Aim of the exercise
Lines that include "screenshot" make up the answer; copy all of them from the data below.

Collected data

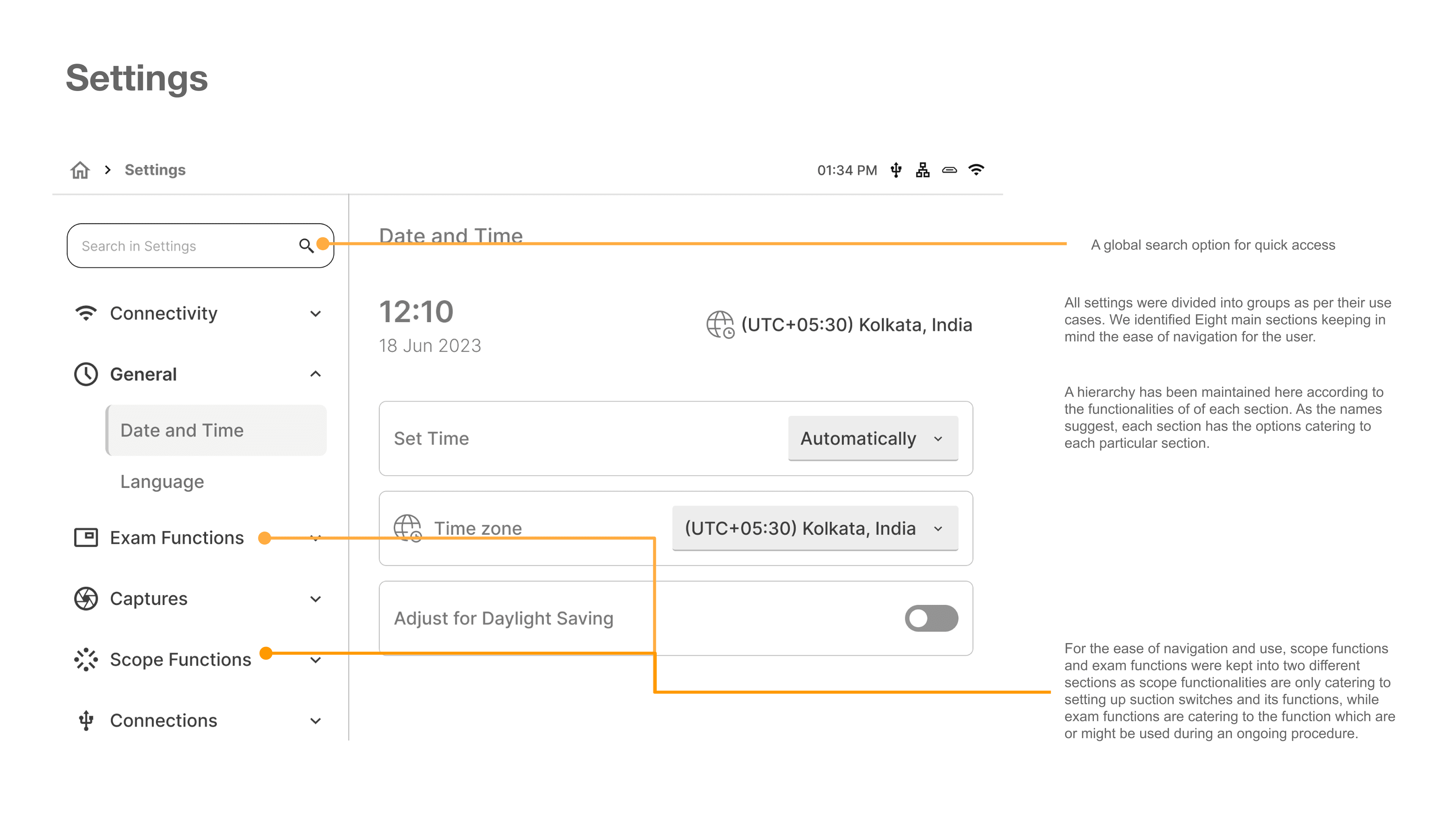
Task: Click the Captures shutter icon
Action: pos(86,599)
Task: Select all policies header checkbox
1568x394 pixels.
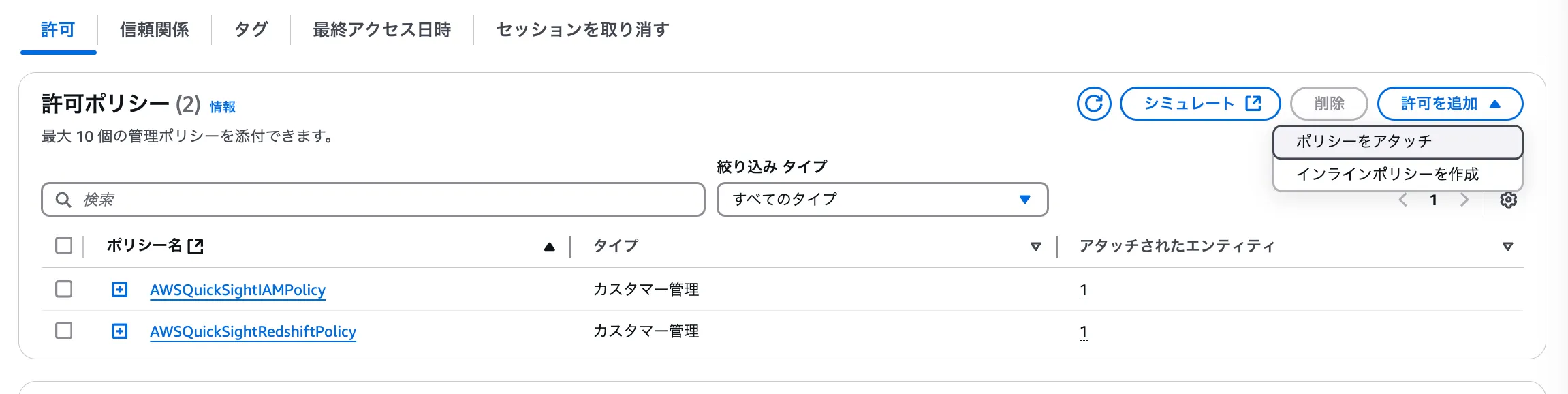Action: pos(64,245)
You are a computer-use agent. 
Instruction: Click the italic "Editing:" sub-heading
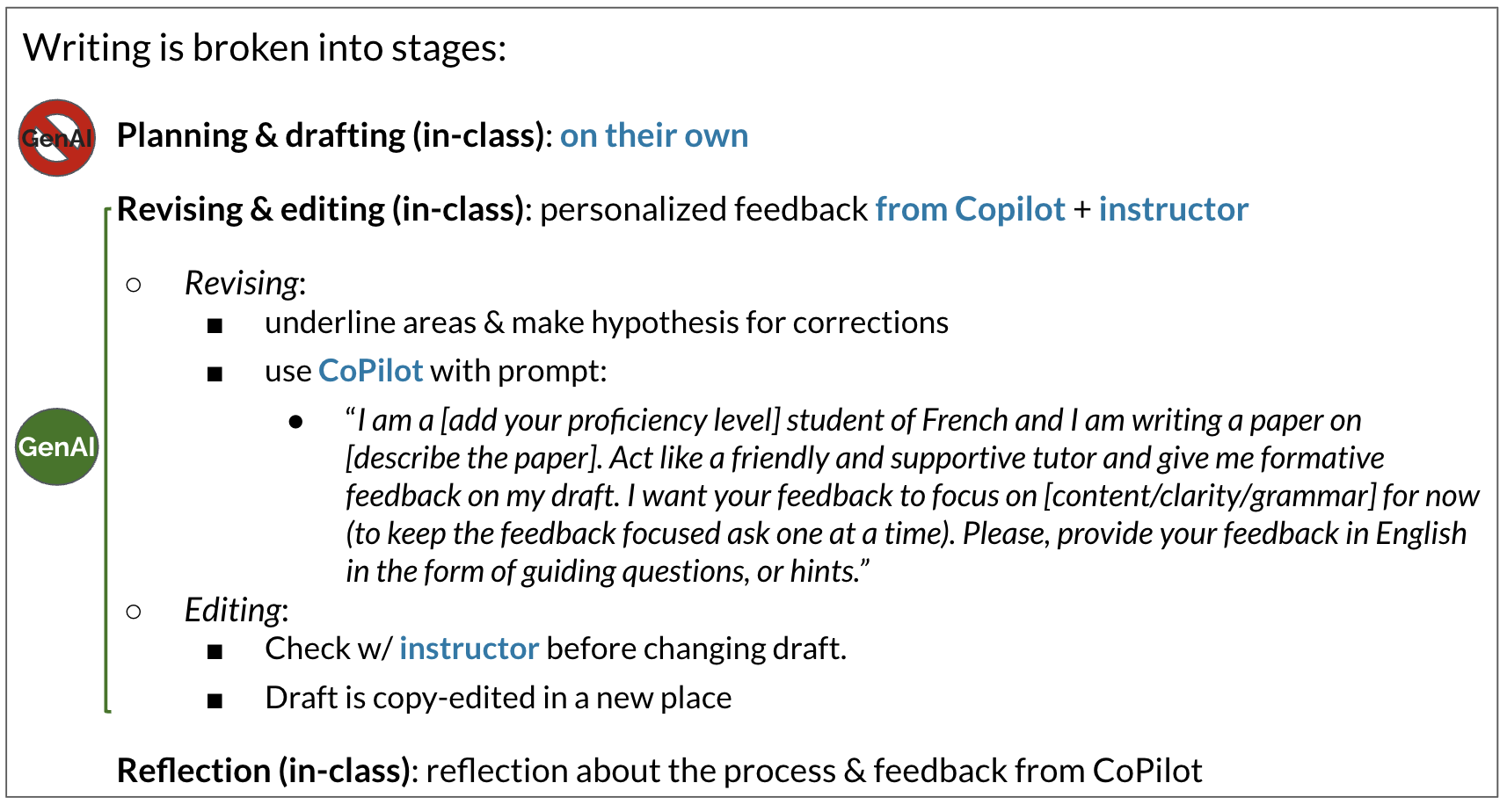pos(236,610)
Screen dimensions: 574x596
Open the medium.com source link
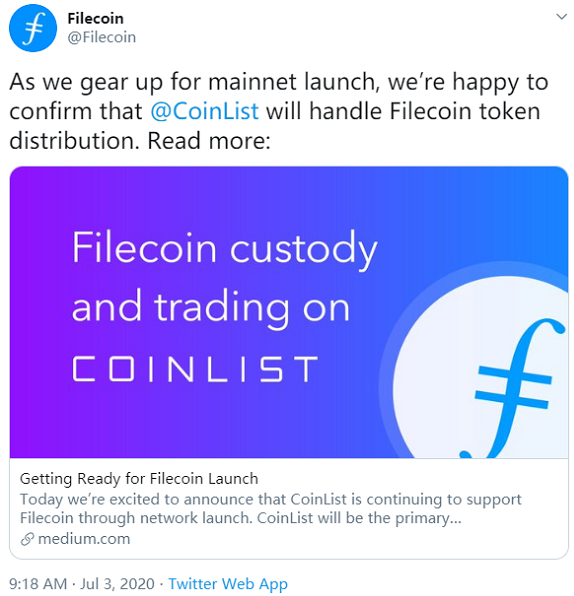coord(84,539)
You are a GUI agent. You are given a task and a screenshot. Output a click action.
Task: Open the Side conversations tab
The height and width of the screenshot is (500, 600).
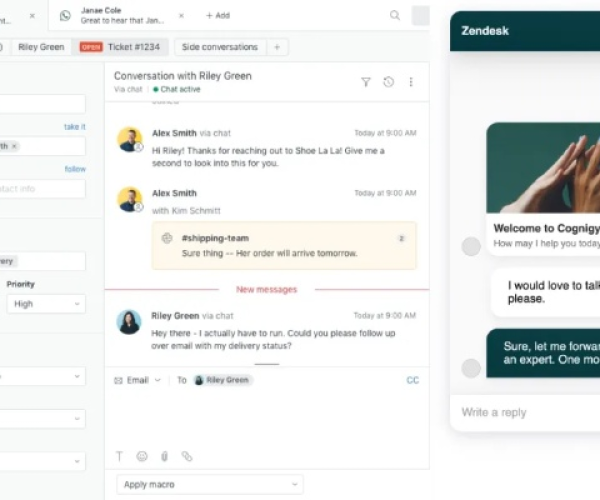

Result for this task
You are a GUI agent. You are given a task and a screenshot. Output a click action.
The height and width of the screenshot is (500, 600).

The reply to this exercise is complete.